Available records:
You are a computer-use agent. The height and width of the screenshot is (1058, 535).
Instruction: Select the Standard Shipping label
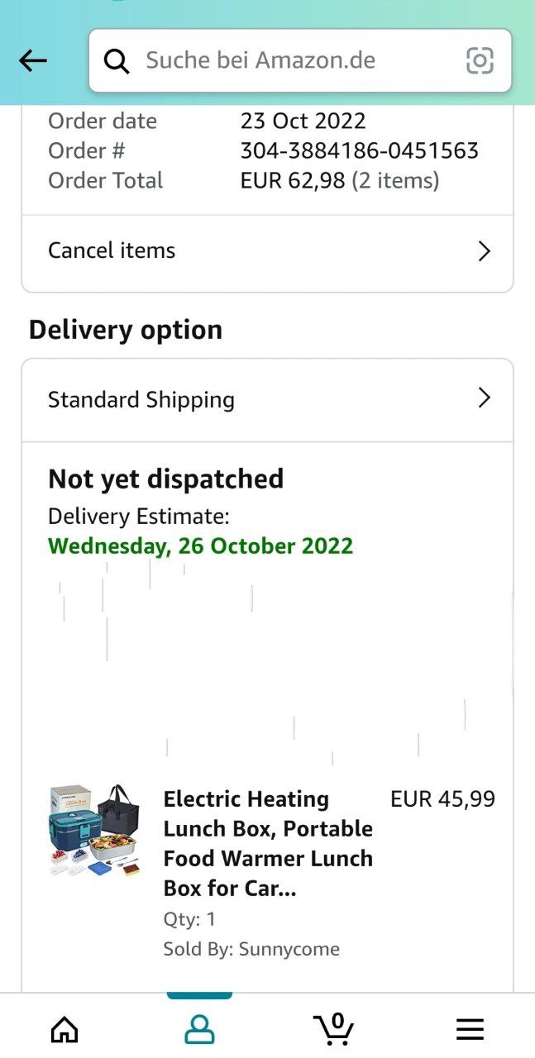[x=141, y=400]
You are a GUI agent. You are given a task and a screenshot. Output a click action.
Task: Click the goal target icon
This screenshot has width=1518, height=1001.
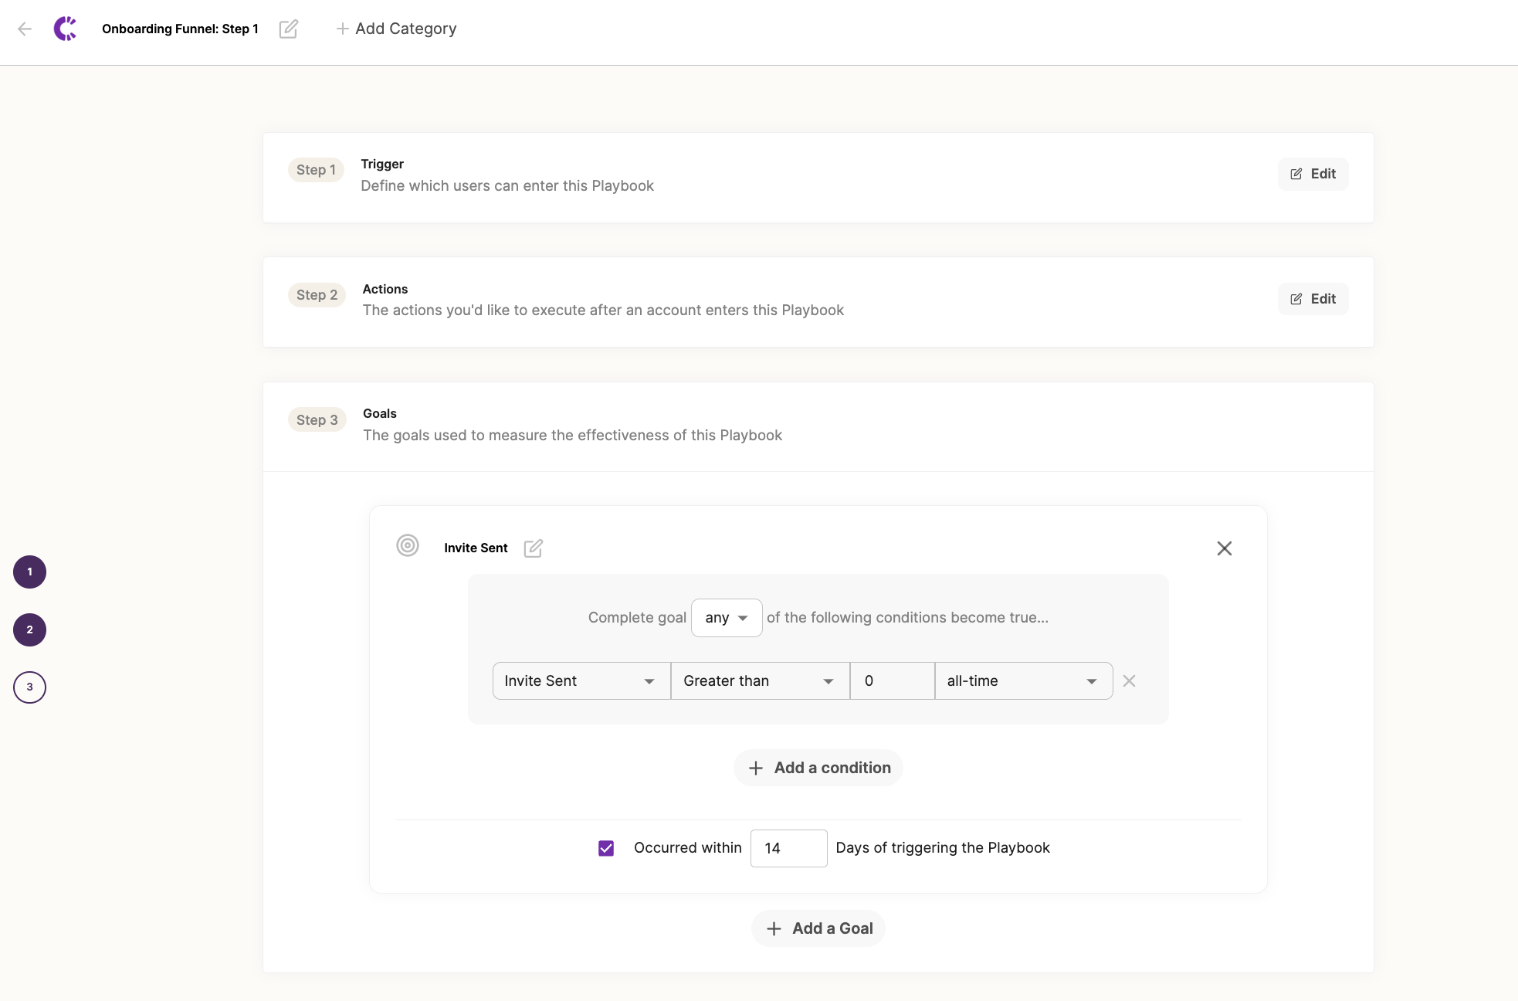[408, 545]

--

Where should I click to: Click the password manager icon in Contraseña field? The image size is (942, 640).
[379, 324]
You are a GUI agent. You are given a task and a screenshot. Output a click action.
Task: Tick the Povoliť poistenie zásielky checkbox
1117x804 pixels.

--

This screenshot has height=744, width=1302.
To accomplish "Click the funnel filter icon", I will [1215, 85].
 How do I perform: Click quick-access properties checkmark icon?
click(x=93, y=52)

Stated task: Output as a numbered list, leaving out any blank lines, the lines starting at the one containing "This screenshot has height=744, width=1302." and ending at the one containing "click(x=93, y=52)".

Result:
1. This screenshot has height=744, width=1302.
2. To accomplish "Click the funnel filter icon", I will [1215, 85].
3.  How do I perform: Click quick-access properties checkmark icon?
4. click(x=93, y=52)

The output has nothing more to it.